EGFR tyrosine kinase inhibitors promote pro-caspase-8 dimerization that sensitizes cancer cells to DNA-damaging therapy

// Yun-Tian Li 1,* , Xiao-Jun Qian 1,2,* , Yan Yu 1,* , Zhen-Hua Li 3 , Rui-Yan Wu 1 , Jiao Ji 1 , Lin Jiao 1 , Xuan Li 1 , Peng-Fei Kong 1 , Wen-Dan Chen 1 , Gong-Kan Feng 1 , Rong Deng 1 and Xiao-Feng Zhu 1 1 State Key Laboratory of Oncology in South China, Collaborative Innovation Center for Cancer Medicine, Cancer Center, Sun Yat-sen University, Guangzhou, China 2 Department of Oncology, Anhui Provincial Hospital, Affiliated to Anhui Medical University, Hefei, China 3 The School of Medicine, Jinan University, Guangzhou, China * These authors have contributed equally to this work Correspondence to: Xiao-Feng Zhu, email: // Keywords : EGFR inhibitors, doxorubicin, breast cancer, caspase-8, sequential application Received : February 11, 2015 Accepted : April 09, 2015 Published : April 29, 2015 Abstract The combination of time and order-dependent chemotherapeutic strategies has demonstrated enhanced efficacy in killing cancer cells while minimizing adverse effects.

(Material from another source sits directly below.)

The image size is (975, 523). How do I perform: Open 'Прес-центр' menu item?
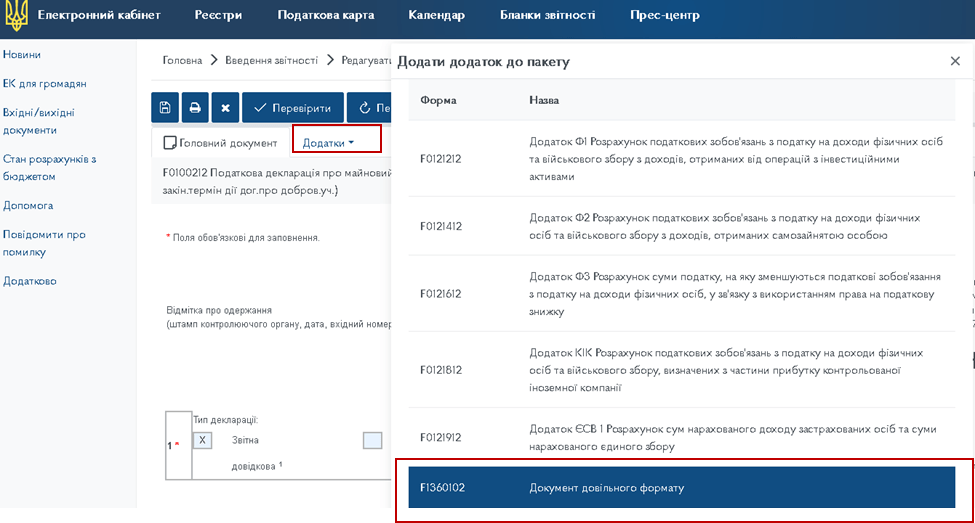[x=665, y=16]
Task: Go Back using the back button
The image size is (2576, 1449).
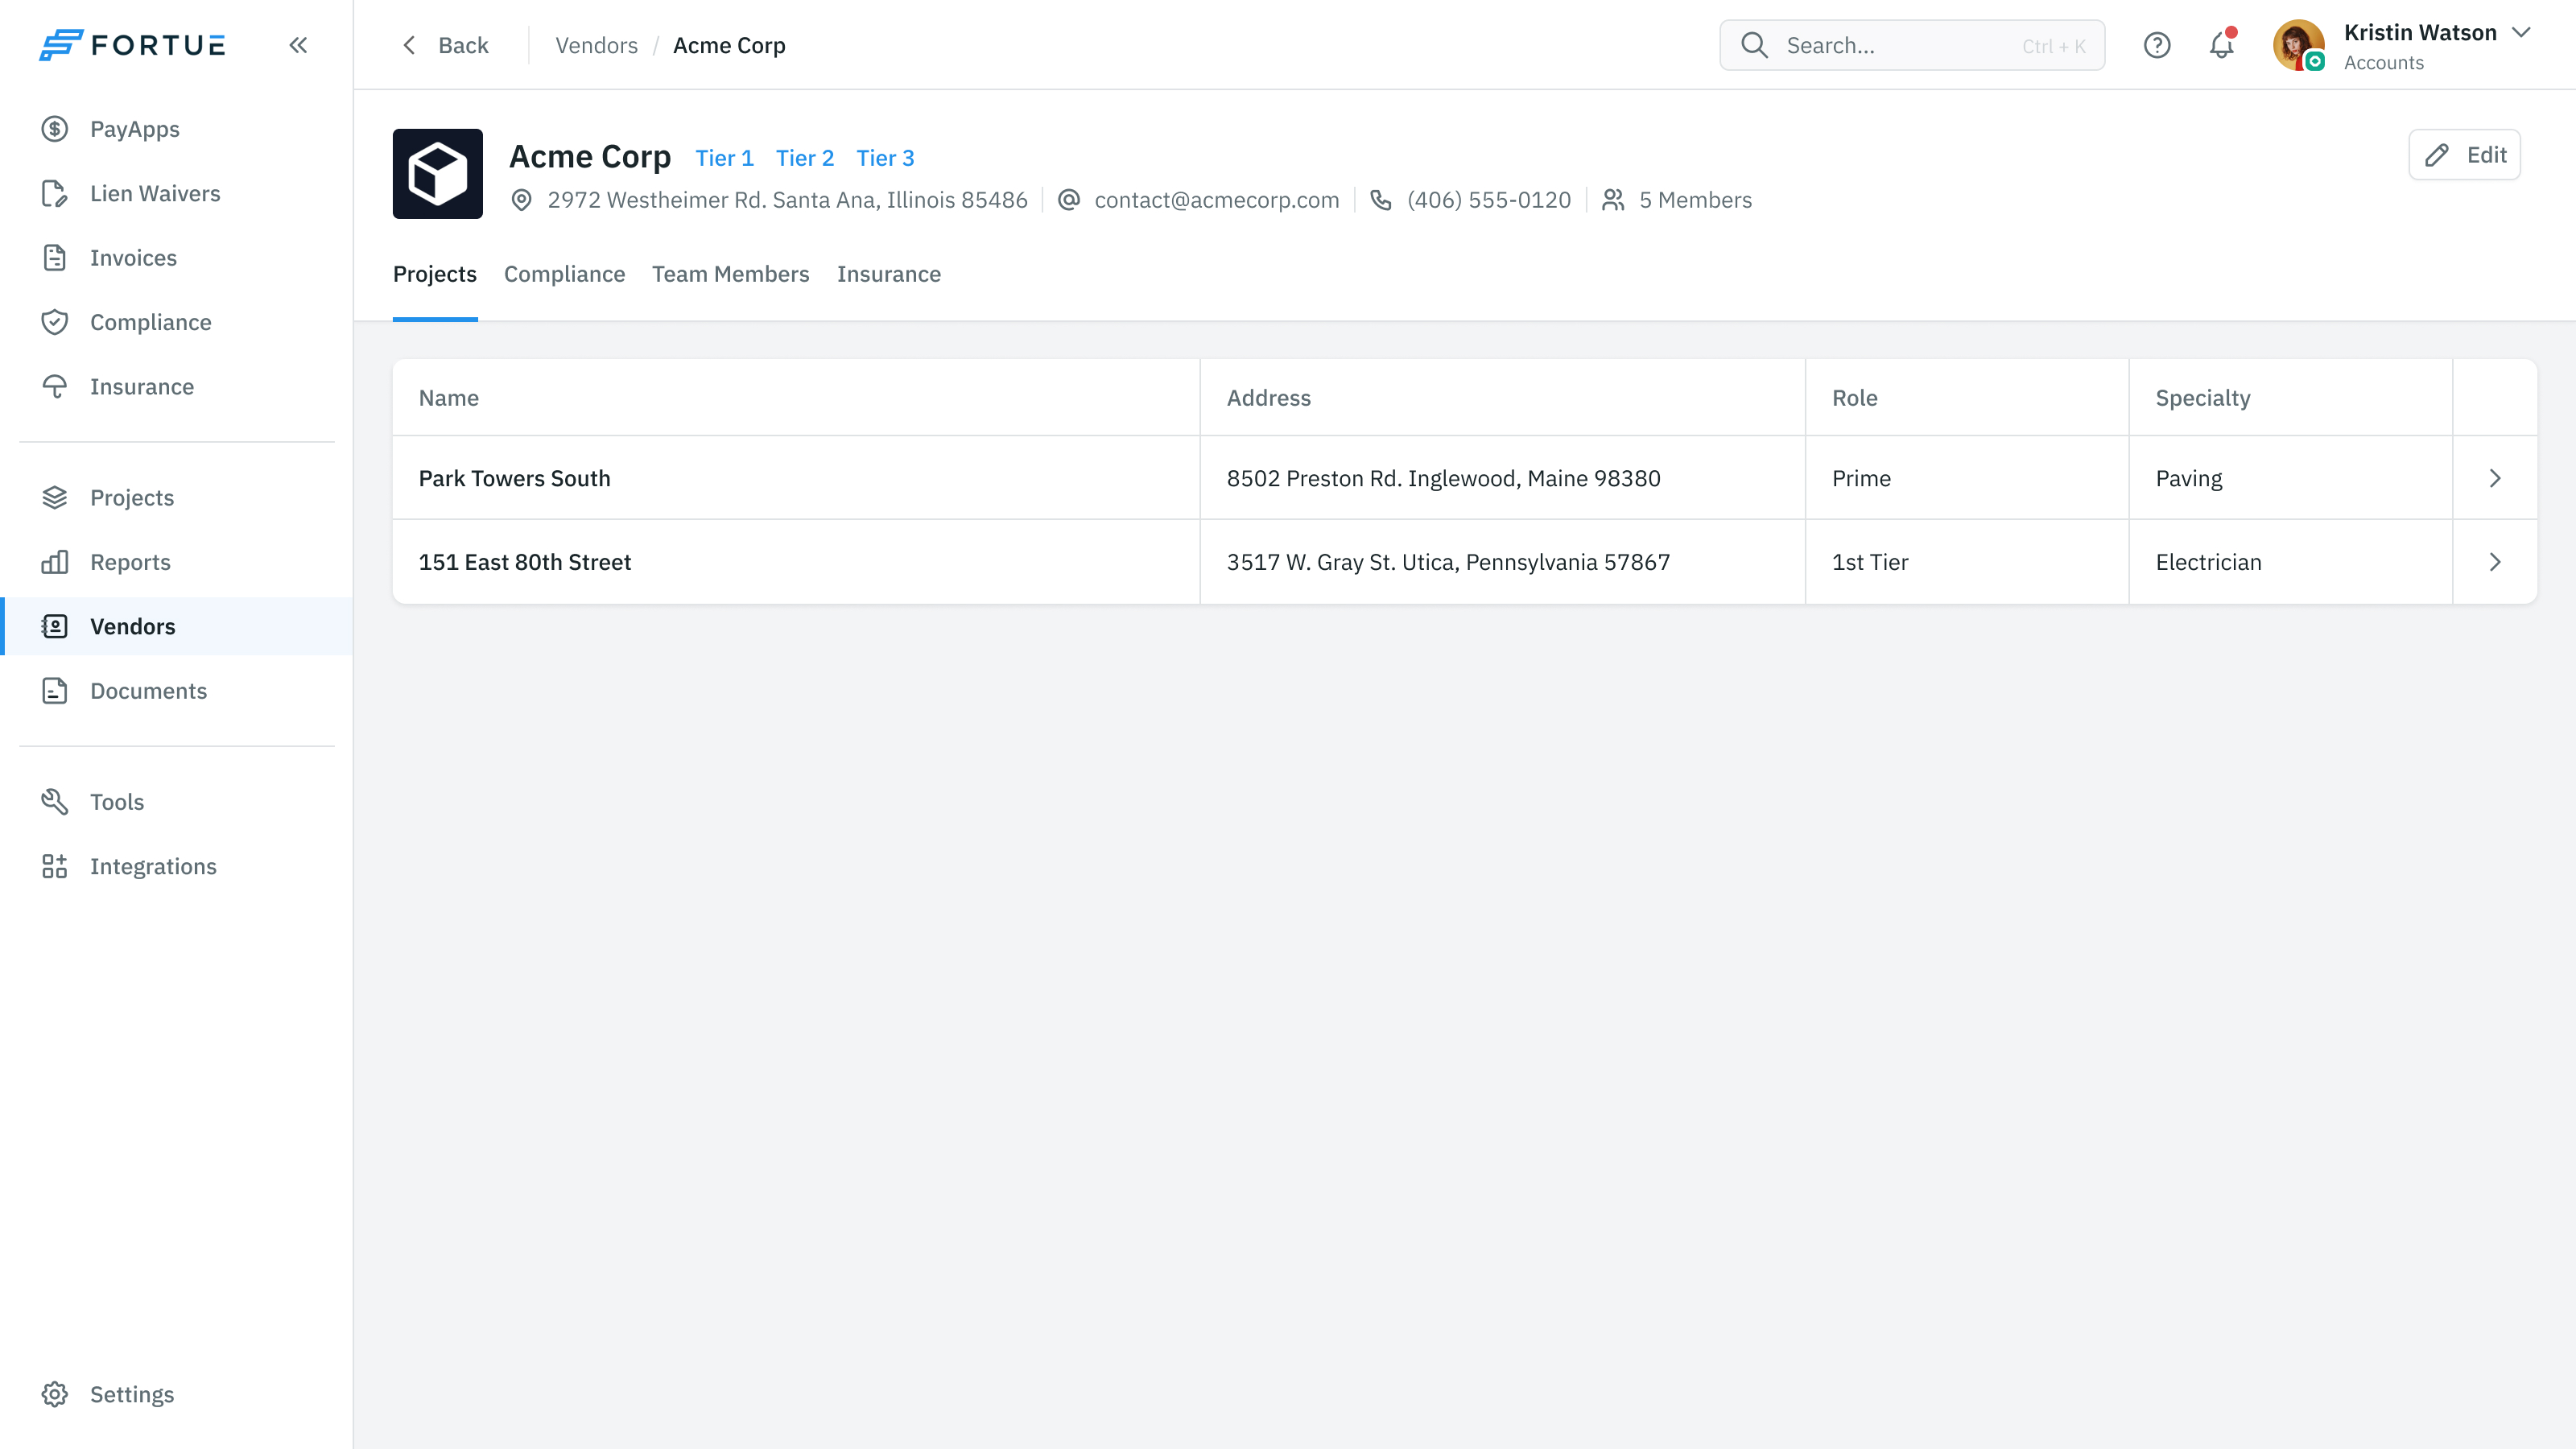Action: click(x=445, y=46)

However, the precise mechanism remains elusive. Our results showed that pre-treatment of MCF-7 and MDA-MB-468 cells with epidermal growth factor receptor (EGFR) tyrosine kinase inhibitor erlotinib or lapatinib significantly enhanced the cytotoxic effects of DNA-damaging agents compared to coadministration of the EGFR inhibitor and DNA-damaging agent. Sequential application of erlotinib and doxorubicin increased activated caspase-8 by promoting pro-caspase-8 homodimerization and autocatalytical cleavage, whereas coadministration did not. We found that EGFR inhibitors promoted pro-caspase-8 homodimerization by inhibiting ERK pathway signaling, while doxorubicin promoted it. Our data highlight that ERK has the potential to inhibit the formation of pro-caspase-8 homodimers by phosphorylating pro-caspase-8 at S387. In conclusion, the pretreatment of EGFR tyrosine kinase inhibitors promote pro-caspase-8 dimerization that sensitizes cancer cells to DNA-damaging agents. Our findings provide rationale for novel strategies for the implementation of combined targeted and cytotoxic chemotherapy within a new framework of time and order-dependent therapy.